Task instructions: When the string "computer" is part of a line in the data below, report the whole line.

Excerpts from a dataset:
───

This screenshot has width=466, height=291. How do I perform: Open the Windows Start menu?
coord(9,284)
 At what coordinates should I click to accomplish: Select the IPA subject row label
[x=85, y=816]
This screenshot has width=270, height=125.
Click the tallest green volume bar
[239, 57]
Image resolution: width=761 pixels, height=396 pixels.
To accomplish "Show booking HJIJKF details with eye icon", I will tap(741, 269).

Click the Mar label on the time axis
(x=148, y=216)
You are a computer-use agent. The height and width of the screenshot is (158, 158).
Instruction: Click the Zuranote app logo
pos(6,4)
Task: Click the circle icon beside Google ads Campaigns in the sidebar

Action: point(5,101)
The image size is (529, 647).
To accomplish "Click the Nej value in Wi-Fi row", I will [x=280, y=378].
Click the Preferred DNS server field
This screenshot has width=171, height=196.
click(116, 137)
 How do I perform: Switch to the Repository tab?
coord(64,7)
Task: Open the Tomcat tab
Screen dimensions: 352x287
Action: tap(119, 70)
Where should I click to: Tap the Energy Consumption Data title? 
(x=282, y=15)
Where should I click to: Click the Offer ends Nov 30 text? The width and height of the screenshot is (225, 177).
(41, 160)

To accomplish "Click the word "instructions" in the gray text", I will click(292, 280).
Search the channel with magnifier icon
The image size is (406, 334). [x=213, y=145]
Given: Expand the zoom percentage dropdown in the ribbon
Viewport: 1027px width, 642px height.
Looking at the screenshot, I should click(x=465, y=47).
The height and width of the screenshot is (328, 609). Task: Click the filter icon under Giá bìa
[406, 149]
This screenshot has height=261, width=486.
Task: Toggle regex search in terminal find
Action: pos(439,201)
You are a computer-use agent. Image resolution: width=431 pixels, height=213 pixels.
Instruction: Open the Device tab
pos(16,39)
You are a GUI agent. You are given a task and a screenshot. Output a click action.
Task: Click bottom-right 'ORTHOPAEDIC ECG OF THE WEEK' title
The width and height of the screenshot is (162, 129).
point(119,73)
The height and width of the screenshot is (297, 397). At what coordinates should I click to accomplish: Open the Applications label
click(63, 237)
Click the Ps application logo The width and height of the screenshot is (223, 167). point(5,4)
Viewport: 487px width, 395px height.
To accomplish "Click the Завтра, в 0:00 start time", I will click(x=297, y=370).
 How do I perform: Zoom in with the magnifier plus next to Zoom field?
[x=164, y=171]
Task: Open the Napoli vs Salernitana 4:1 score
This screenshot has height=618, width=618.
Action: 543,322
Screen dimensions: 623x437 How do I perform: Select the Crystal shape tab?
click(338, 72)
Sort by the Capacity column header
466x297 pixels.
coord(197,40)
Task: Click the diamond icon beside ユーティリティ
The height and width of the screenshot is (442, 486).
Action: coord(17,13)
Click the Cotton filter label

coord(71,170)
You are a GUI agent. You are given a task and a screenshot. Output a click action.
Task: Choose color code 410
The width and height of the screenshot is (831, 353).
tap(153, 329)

───

Answer space:
You are a computer-use agent. The height and width of the screenshot is (158, 158).
You are a computer-use agent. Image resolution: width=431 pixels, height=213 pixels.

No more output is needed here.